Co dopant anchored in the BiOIO3 nanosheets to induce oxygen vacancies for enhanced photocatalytic activity

Abstract

BiOIO3 has a broad prospect in photocatalytic oxidation, but during photochemical process, the overall efficiency of photocatalysis is not satisfactory due to the short carrier lifetime and the easy recombination of electron-hole pairs. To address these issues, Co2+-doped BiOIO3 photocatalysts were successfully prepared using a hydrothermal method by induce oxygen vacancies to enhanced photocatalytic activity of the photocatalysts. The prepared catalysts are not only cost-effective, but also simple in the preparation process and have long-lasting stability while maintaining high photocatalytic activity. The Co-doped BiOIO3 photocatalysts exhibited high photocatalytic mercury removal efficiencies of up to 91.0 % in the photocatalytic removal experiments of gaseous mercury.
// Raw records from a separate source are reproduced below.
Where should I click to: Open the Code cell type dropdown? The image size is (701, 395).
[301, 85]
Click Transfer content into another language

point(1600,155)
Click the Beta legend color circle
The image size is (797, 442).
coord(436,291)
The optimal doping ratio sample could still reach 83. 58 % after a 660 min long-term photocatalytic experiment, which proves that the Co ion-doped BiOIO3 photocatalyst has good stability. The energy band structure of Co-doped photocatalysts was analyzed based on density-functional theory (DFT), and the mechanism of photocatalyst activity enhancement by Co-doping was proposed in conjunction with experimental and characterization. The findings of this research provide a valuable reference for future investigations on the coupling of transition metal ions with photocatalysts, and establishes a strong foundation for multivariate coupling or bimetallic ion doping of the three, and offers a realistic technological path for the creation of highly stable and effective photocatalysts used to remediate air pollution.